Almost from the start you feel the director's efforts to please the audience's key and only regal lady -- the blossoming young woman, traditionally picked on by patriarchy, and whose current allegiance guarantees you status as a modern man that gets to lubricate with subservience but without any contestation, the way ahead -- and so the Queen's proclamation that it is her story being told is really understood as falsehood, pretty much moment one.  The film pleases those who are pleased when people fuss effort over them -- and much effort is fussed here.  It is to update Grimm, but with every particular summoned, dissipated for its patriarchy, chill, bigotry, and anti-democratic sentiment.  But with enough kept of at least the protector man so the tentative, growing girl gets the expected satisfaction of feeling notably special, as well as the sure companionship of someone to serve as the adroit male draught horse who's to accompany her along and familiarize her with, life's unsteadying rush of dramatic new impulses.  And also too, to have us forget about all that servile mechanism-pulling, curtain-raising / closing, young Queen-pacifying sweat and stress -- to lose sight of the chamberlain -- and simply enjoy the movie.  

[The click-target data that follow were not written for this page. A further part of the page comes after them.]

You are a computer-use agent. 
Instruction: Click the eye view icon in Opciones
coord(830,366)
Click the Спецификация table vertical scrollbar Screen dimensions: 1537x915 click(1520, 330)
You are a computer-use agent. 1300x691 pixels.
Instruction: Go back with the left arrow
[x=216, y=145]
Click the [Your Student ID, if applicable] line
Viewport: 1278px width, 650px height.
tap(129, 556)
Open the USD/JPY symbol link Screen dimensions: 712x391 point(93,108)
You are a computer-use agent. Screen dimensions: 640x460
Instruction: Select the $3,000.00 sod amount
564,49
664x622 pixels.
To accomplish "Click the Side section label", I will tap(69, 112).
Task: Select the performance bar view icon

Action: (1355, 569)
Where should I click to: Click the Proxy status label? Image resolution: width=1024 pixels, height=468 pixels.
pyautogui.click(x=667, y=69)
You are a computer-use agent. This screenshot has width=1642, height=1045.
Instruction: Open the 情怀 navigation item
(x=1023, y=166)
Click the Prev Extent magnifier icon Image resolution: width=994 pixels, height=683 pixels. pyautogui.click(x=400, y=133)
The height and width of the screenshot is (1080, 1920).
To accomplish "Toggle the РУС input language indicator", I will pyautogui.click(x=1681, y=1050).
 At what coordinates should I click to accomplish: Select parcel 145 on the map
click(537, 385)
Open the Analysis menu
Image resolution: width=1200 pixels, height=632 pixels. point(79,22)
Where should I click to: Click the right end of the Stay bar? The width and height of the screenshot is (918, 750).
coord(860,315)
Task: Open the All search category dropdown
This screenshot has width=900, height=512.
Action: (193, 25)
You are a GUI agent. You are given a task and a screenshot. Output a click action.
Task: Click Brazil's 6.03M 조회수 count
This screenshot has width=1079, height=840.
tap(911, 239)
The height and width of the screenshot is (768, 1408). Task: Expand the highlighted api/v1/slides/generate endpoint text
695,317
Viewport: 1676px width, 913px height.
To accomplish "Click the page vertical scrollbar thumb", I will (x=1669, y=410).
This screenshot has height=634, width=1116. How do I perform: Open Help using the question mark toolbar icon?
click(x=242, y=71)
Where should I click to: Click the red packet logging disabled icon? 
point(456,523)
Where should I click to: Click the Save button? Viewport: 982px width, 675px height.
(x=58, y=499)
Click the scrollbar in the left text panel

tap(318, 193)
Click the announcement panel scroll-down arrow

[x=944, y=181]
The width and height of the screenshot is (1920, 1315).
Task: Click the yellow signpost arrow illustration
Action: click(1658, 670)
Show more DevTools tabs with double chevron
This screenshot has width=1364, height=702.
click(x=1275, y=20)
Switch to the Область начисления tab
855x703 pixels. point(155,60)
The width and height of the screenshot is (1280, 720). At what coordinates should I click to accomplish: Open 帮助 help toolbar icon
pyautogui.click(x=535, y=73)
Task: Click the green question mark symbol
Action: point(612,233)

If there is dissent in the movie, some measure of the not fully accounted for that could maybe one day locate ruin upon all that's been claimed, it's not the late arrival of the ostensible penultimate grim moment -- the Queen's sly bequeathing of the ruinous poisoned apple; that thunder had already been claimed by the Queen's surprise popping up into Dwarvish denizens to introduce the Beast to Snow White, a silly, appropriately ill-defined entity doomed as much as everyone else to register the princess's bequest.  Rather, it's the Queen's isolated mirror-retreat, which way trumps the dwarfs' made-to-be-domesticated forest composure to serve as an impenetrable man-cave in the film, and which at the end no one but the old Queen is aware of.
To be more clear:  This film showed "Brave" in the previews, where the great opponent to spirited young-intelligent-girl-assent is not boys, nor Father, but very clearly pissed-off Mother; and it seems pretty clear to me that if one is to look most clearly for dissent from men in this era of female appeasement, it's going to be located in the safer armor of older lady garb.  In this film, her remaining retreat is, if slight, and hardly even still clearly aligned to her, still the only remaining antidote to the princess's chilling final conquestorial gesture and proprietary dance and song at her absolutely-everyone-now dominion of the realm.